Je me rappelle que l’une des premières questions que nous nous
posions dans les années 90 lors de la création du groupe La
Sociale de Montpellier fut de savoir si le Code du travail était
toujours garant de justice sociale ? Cette question reste
d’actualité.
Il faut souligner
que l’ensemble du Code du travail repose sur le postulat
fondamental de l’inégalité économique entre l’employeur et
le salarié. Il ambitionne donc à limiter le plus possible les
effets pervers de cette inégalité. Il est fondé également sur un
rapport de subordination. L’employeur a l’autorité hiérarchique
et ne doit pas en principe en abuser. Ses articles législatifs
se sont juxtaposés bon en mal en pour y opposer des limites : la
loi, le texte conventionnel, le contrat de travail. Il faut
savoir que le contrat ne prime pas sur la loi. Donc, plus on va
vers la relation individualisée, comme c’est le cas avec le
travail intermittent, plus on doit améliorer des conditions pour
le salarié. La loi n’est qu’un socle de base. Dans le cadre de
la défense des quelques acquis sociaux qui subsistent, se poser
la question de la dérégulation qui risque de mettre en échec la
protection du salarié dans ses rapports de subordination et
d’inégalité. Même avec sa « légitimité », le Code du travail ne
suffit pas. Dans un cadre syndical défensif, Il est nécessaire,
face à la dérégulation proposée par l’état et les entreprises
capitalistes de renforcer un cadre protecteur. Il suffirait de
lutter pour le faire dans une logique de pure protection sociale
et surtout pas dans une logique d’appui professionnel ou
corporatiste. Les salariés ne se laissent pas leurrer par les
nouveaux types d’activités et de contrats que propose la logique
financière du marché capitaliste.
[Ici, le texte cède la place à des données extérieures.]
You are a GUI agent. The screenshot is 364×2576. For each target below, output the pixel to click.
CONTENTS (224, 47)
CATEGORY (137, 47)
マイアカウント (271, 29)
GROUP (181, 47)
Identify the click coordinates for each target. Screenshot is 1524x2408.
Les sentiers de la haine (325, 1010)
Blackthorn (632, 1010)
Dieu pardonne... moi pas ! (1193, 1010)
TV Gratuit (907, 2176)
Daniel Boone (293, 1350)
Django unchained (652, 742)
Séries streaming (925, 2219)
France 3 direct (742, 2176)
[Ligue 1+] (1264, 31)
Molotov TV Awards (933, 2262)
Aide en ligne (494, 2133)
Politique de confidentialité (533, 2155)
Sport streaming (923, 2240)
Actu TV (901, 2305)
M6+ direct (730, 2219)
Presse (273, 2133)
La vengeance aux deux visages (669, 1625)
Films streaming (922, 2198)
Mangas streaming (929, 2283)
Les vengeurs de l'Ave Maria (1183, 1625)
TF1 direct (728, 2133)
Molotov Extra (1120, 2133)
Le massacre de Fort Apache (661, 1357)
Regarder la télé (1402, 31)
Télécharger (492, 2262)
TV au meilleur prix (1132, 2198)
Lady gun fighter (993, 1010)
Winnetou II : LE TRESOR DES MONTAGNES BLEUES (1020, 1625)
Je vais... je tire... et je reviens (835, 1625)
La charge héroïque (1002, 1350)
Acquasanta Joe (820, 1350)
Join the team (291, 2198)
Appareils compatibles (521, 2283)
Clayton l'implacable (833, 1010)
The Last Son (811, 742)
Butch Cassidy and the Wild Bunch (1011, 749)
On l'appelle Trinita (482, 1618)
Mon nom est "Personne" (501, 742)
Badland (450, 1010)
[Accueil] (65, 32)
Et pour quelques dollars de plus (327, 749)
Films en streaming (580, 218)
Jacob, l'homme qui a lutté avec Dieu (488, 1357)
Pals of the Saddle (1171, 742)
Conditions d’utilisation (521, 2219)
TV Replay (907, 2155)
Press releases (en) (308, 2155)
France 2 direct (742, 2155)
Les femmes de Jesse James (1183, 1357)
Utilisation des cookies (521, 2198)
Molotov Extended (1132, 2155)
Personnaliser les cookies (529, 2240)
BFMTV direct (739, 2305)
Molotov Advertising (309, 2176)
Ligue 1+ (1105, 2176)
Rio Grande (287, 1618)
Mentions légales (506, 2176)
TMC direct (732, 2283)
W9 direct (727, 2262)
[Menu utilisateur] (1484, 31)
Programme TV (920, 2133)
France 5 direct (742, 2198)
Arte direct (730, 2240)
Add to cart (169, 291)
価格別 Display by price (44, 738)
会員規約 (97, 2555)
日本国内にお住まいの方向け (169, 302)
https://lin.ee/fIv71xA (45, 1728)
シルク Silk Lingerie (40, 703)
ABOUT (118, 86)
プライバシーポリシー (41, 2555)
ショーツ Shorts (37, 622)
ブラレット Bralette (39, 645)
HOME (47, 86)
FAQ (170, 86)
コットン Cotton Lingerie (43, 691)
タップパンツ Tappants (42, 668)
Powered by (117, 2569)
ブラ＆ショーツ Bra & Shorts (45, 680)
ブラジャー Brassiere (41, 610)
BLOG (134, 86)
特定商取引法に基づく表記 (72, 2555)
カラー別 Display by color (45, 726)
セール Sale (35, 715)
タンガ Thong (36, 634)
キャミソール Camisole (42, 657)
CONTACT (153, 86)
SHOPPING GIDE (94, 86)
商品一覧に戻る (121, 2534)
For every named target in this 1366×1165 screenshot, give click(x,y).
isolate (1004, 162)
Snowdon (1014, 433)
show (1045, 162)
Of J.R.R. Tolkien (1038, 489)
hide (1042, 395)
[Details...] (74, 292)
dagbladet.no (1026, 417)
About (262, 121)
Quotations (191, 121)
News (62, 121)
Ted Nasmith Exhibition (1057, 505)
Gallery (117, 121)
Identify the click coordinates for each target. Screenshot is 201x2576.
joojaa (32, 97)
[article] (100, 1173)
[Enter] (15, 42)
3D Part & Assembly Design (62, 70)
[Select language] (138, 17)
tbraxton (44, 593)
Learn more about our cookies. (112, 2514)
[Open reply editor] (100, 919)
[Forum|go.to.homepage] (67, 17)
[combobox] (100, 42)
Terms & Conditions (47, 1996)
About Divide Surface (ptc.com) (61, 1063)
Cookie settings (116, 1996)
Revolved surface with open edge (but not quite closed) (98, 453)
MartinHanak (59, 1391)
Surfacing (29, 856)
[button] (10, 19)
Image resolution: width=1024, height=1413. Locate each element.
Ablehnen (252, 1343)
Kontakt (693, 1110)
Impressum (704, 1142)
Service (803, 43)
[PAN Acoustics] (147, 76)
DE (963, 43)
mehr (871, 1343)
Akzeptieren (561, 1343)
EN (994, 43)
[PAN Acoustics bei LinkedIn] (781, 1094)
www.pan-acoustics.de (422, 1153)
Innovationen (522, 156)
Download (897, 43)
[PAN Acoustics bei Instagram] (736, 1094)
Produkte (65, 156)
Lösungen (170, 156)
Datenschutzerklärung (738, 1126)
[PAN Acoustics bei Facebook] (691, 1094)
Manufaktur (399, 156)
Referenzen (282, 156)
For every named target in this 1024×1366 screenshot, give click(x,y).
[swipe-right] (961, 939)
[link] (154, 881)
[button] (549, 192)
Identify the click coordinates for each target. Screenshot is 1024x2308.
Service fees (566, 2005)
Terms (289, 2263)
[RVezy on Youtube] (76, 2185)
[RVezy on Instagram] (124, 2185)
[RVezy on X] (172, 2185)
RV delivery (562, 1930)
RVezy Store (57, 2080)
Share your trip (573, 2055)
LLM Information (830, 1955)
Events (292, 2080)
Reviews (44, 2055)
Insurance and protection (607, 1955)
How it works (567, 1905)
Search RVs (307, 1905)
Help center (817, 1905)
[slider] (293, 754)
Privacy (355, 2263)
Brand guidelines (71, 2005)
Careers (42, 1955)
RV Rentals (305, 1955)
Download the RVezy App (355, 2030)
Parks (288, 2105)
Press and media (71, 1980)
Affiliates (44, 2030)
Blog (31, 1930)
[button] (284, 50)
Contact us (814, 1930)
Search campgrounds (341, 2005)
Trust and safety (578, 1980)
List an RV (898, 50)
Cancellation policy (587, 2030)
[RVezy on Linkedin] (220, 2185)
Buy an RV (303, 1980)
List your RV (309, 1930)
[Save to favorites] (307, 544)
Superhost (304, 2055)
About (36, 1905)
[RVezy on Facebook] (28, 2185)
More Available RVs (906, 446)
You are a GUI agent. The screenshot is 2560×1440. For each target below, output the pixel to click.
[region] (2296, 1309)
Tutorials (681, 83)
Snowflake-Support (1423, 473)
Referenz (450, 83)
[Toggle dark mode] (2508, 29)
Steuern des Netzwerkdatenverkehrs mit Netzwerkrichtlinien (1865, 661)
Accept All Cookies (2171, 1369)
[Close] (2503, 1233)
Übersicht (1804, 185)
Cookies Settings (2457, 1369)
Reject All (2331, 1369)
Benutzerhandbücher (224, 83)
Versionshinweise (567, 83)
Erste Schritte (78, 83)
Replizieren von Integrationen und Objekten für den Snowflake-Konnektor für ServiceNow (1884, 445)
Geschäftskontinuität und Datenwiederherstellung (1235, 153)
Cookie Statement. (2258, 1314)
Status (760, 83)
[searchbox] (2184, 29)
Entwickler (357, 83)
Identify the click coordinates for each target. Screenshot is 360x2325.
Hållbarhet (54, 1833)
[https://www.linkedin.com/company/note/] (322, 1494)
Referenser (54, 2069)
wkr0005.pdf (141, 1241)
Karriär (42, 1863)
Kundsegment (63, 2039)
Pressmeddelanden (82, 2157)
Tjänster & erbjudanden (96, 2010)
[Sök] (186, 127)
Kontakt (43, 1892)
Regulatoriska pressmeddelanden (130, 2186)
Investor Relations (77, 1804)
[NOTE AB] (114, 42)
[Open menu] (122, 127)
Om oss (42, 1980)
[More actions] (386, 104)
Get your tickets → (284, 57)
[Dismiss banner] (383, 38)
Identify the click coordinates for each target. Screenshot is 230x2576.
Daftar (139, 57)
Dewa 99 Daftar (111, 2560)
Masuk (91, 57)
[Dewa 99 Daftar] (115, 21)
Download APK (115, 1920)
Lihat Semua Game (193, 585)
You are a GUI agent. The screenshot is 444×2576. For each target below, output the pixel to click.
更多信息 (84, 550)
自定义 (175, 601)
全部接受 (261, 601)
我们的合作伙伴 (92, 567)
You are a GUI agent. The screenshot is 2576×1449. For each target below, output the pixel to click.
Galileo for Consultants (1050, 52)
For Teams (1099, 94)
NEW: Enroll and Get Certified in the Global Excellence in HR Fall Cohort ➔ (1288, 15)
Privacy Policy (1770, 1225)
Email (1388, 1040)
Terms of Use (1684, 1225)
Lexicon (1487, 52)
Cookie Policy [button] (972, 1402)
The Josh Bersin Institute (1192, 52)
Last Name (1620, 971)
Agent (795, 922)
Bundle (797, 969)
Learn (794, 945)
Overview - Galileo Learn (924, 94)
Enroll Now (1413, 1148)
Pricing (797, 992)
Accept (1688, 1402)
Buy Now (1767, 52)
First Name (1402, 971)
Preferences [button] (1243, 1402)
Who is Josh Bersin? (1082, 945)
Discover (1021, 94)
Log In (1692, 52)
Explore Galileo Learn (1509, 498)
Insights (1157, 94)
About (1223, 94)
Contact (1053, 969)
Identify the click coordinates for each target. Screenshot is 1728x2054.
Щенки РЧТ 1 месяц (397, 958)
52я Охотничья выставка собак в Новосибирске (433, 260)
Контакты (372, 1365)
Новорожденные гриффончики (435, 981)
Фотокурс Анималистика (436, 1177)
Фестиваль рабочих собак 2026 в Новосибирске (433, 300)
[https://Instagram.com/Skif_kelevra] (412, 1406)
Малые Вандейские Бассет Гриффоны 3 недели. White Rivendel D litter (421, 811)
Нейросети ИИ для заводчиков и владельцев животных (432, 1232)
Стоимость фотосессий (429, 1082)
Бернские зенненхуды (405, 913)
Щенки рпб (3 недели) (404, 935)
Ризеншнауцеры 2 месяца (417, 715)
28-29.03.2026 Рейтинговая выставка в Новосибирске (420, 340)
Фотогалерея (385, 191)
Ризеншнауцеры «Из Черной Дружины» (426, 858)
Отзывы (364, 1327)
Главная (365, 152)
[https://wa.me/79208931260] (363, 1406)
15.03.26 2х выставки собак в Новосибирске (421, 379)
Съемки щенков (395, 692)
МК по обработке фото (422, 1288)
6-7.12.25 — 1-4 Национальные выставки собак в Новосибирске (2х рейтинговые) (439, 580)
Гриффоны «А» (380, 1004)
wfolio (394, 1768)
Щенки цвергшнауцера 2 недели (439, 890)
Le discours patronal « tous
autoentrepreneurs » n’est pas possible et cache soit « tous
travailleurs précaires » et/ou « tous Travailleurs à flux
tendu ». Même les cadres et les cadres supérieurs se trouvent
dans ce cas prolétarisés car mis en concurrence avec des tâches
informatisées. Dans ce cadre, le management créer l’illusion de
l’autonomie dans un cadre de surveillance centralisé et
autoritaire.
En perte d’égalité
et de liberté sociale, les travailleurs ont besoin de structures
de défense pratiques. Qui restent ces dernières ? Certainement pas les
managements entrepreneuriaux ou administratifs et leurs DRH.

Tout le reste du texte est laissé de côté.